**EXERCISE INPUTS:**
-=-=-=-=-

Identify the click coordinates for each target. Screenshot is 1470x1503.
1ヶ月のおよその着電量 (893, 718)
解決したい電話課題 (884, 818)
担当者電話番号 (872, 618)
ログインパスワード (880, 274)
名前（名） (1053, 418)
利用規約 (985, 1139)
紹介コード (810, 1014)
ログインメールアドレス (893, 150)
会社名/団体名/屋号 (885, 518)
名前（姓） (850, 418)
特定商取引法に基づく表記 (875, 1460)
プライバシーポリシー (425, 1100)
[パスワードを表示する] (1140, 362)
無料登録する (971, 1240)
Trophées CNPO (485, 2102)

-=-=-=-=-

**EXERCISE GOAL:** Your task is to reproduce exactly the lines that begin at the line containing "利用規約 (985, 1139)" and end at the final line of the data above.

**SOLUTION FOR THIS PROBLEM:**
利用規約 (985, 1139)
紹介コード (810, 1014)
ログインメールアドレス (893, 150)
会社名/団体名/屋号 (885, 518)
名前（姓） (850, 418)
特定商取引法に基づく表記 (875, 1460)
プライバシーポリシー (425, 1100)
[パスワードを表示する] (1140, 362)
無料登録する (971, 1240)
Trophées CNPO (485, 2102)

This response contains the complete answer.